# Shops in vancouver



## blam (Feb 18, 2011)

I'm in Vancouver for the week. Any must go to places i should consider hitting up?


----------



## donkelley (Oct 2, 2013)

Vancouver Canada? Lots of places of you mean here

Sent from my SAMSUNG-SGH-I717 using Tapatalk 2


----------



## blam (Feb 18, 2011)

Yup. I'm Canada


----------



## Sneaky (Feb 14, 2006)

Tom Lee's is the big downtown music store. I think the boutique shops are outside the downtown area. If you need any resto advice I'd be happy to help.


----------



## fredyfreeloader (Dec 11, 2010)

Depending on what your looking for Rufus Guitar Shop located at 10th. and Alma.


----------



## puckhead (Sep 8, 2008)

There really isn't much left.

Tom Lee's on Granville downtown
Long/McQuade on Terminal Ave
Rufus' as mentioned on Alma, and might as well peek into Prussin Music on Broadway while you are nearby
Bonerattle on commercial


----------



## blam (Feb 18, 2011)

Thanks guys! 
Sneaky, thanks but I have food covered already.
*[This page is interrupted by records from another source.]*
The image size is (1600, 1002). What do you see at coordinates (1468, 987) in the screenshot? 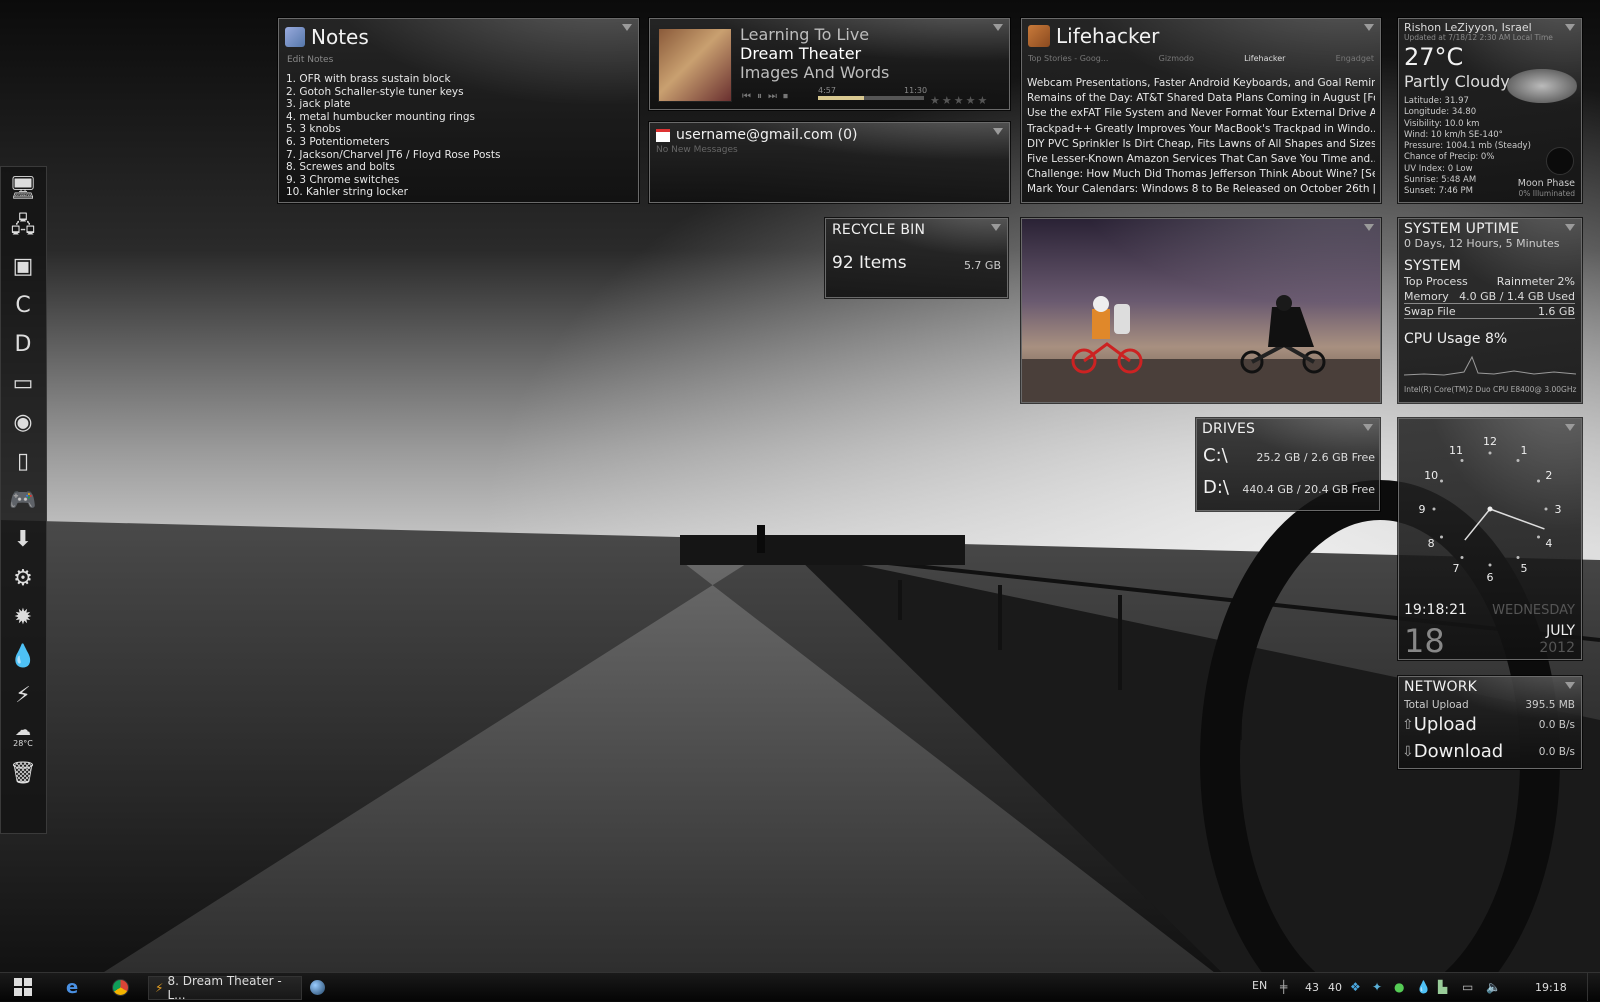
I see `display-icon: ▭` at bounding box center [1468, 987]. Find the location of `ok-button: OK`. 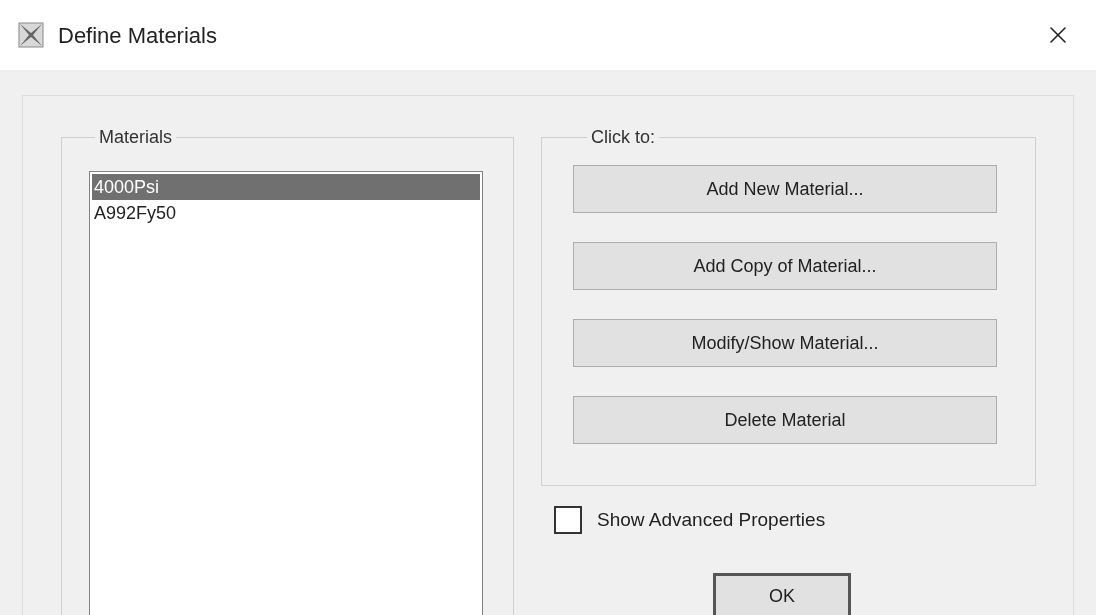

ok-button: OK is located at coordinates (782, 594).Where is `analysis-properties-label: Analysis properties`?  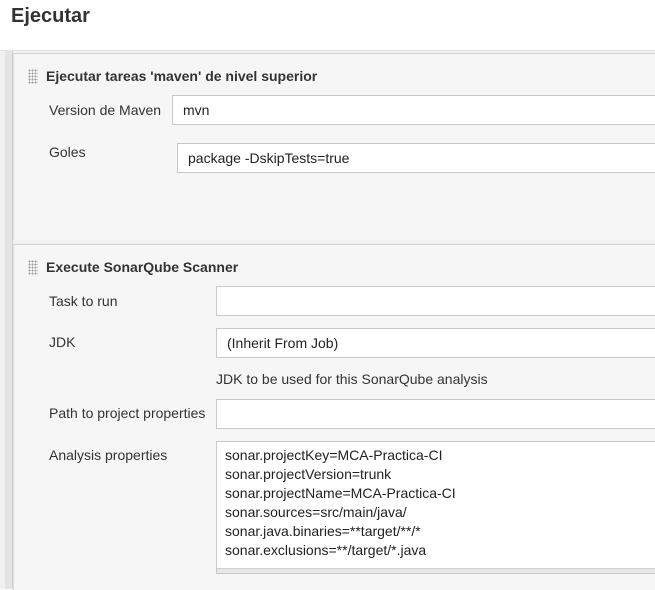 analysis-properties-label: Analysis properties is located at coordinates (108, 455).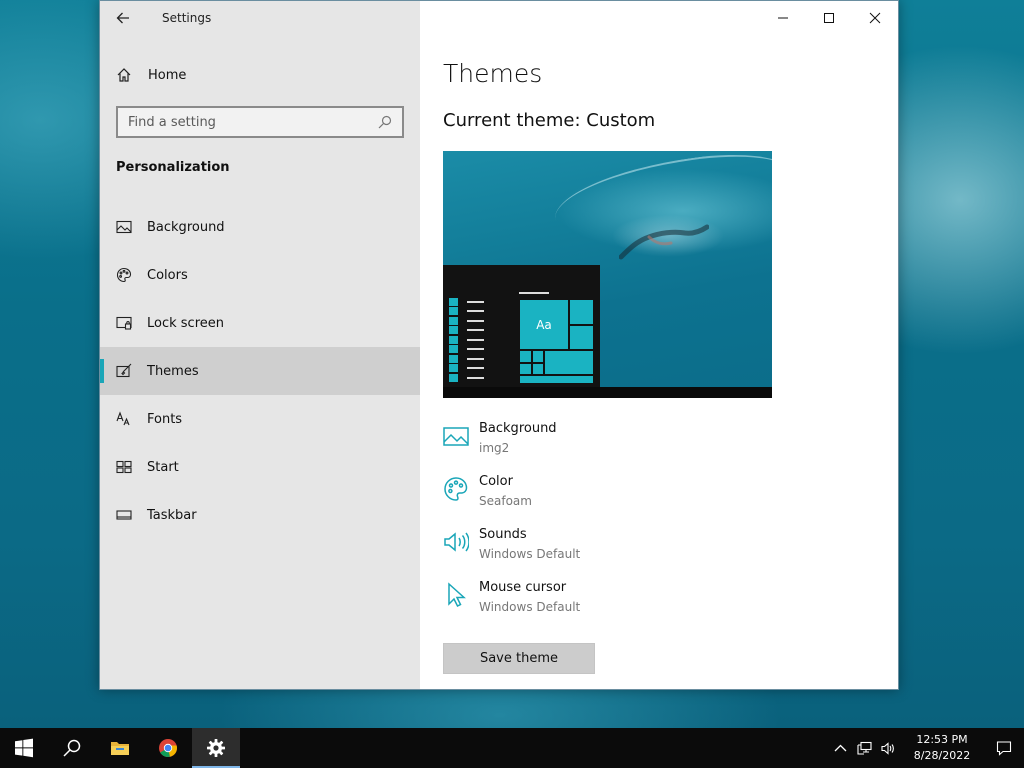  I want to click on close-button, so click(875, 18).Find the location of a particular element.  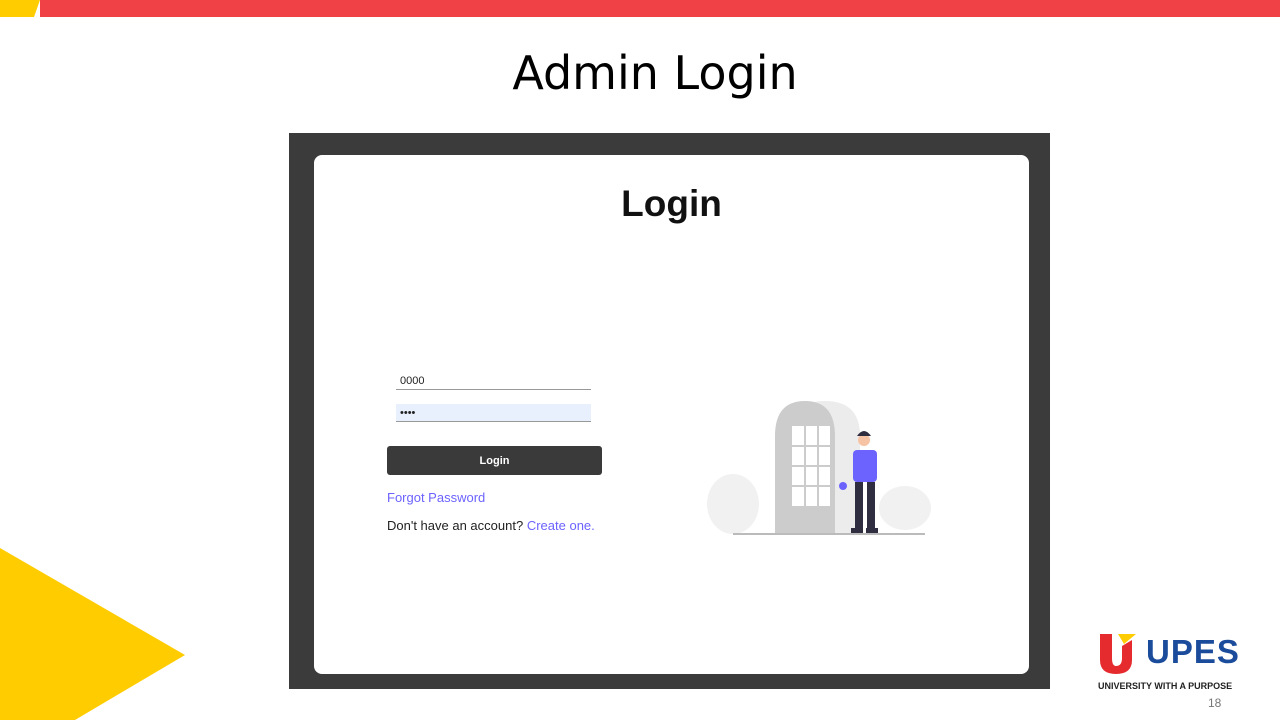

logo-name: UPES is located at coordinates (1193, 652).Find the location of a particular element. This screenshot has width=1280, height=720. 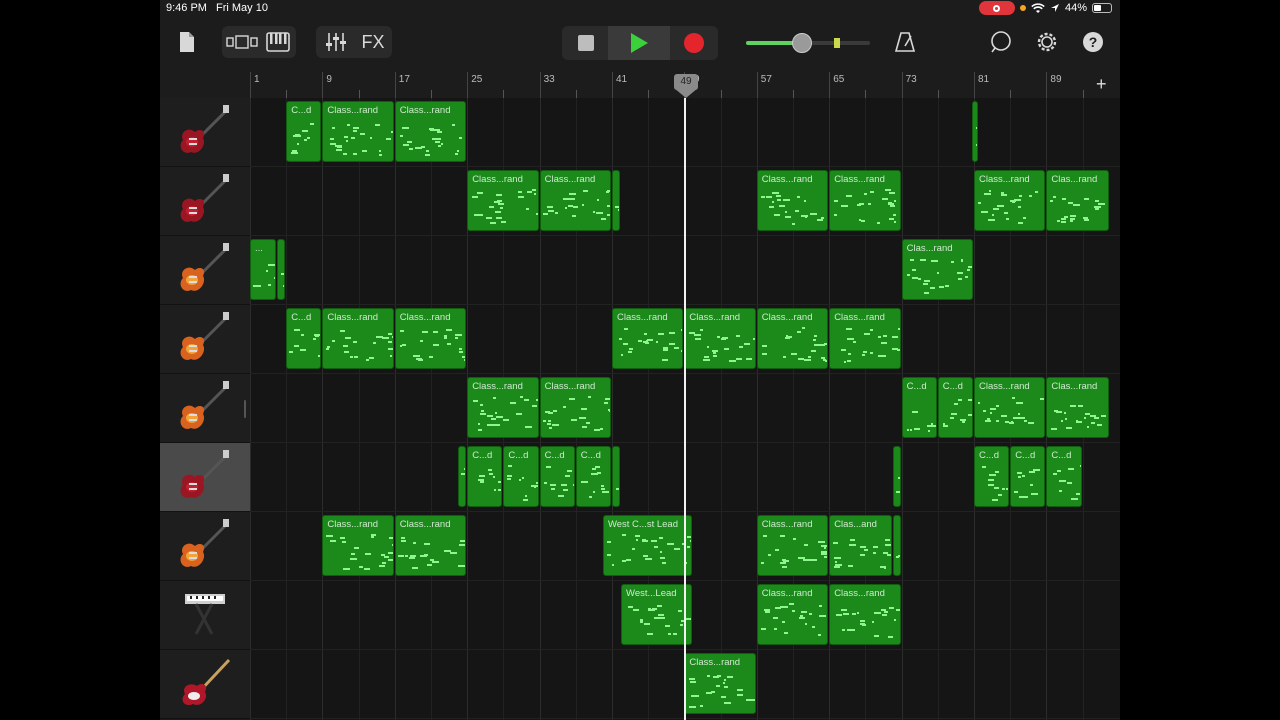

My friends here are huge foodies.


----------



## the_guitarboy (May 2, 2008)

Symphontree and Blue Dog Guitars both have a lot of higher end acoustics.


----------



## Ship of fools (Nov 17, 2007)

Guitarboy beat me to it you will love both of these shops great high end guitars, but you will have to call Kevin Henning ( Symphontree in Vancouver) 778-232-0509 to book a time , he has one of my favs that helped inspire him to open a shop Nicole Alosinac who has worked on one of my guitars and did the most fantastic job and to this day would highly recommend her work to any player.ship
Bluedog is in North Vancouver 604-971-2893 and tell them both that ship of fools sent you


----------



## zontar (Oct 25, 2007)

puckhead said:


> There really isn't much left.
> 
> Tom Lee's on Granville downtown
> Long/McQuade on Terminal Ave
> ...


That's where I headed three years ago--plus I also stopped at another one that has since closed (Westcoast I think)
They looked thrilled somebody walked in, but they had very little of interest, but gave me some picks.
I was there last year and stopped in at Rufus'
I was going to head over to Bonerattle, but I ran out of time.


----------